------ Given records

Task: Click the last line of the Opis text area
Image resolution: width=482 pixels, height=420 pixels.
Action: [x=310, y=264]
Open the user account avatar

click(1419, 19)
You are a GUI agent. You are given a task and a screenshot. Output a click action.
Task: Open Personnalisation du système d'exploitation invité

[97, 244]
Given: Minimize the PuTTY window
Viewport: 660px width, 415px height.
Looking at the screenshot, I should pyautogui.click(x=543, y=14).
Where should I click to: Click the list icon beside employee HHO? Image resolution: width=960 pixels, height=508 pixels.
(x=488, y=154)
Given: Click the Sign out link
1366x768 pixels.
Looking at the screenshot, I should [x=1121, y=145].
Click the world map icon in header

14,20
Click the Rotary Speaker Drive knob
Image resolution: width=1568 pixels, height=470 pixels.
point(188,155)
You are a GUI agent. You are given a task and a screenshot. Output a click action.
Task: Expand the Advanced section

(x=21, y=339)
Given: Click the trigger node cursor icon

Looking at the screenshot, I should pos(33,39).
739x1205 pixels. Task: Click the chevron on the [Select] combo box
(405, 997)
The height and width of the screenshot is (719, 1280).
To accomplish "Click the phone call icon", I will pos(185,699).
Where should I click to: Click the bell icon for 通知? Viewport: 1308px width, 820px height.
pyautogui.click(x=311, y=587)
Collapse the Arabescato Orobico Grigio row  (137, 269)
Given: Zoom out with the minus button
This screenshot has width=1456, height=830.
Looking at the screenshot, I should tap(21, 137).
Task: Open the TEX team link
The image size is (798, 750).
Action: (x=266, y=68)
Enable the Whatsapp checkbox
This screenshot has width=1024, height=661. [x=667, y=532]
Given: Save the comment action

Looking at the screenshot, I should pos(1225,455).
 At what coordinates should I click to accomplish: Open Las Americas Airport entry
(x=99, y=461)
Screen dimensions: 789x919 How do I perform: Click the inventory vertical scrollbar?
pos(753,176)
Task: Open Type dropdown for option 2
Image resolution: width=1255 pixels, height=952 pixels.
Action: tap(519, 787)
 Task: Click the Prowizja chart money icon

------------

▸ **Instructions for the task**
Please collect every line in the listing above that contains the word "This", copying each line in full.

▸ **Complete answer**
This screenshot has width=1456, height=830.
This screenshot has width=1024, height=661. [x=667, y=532]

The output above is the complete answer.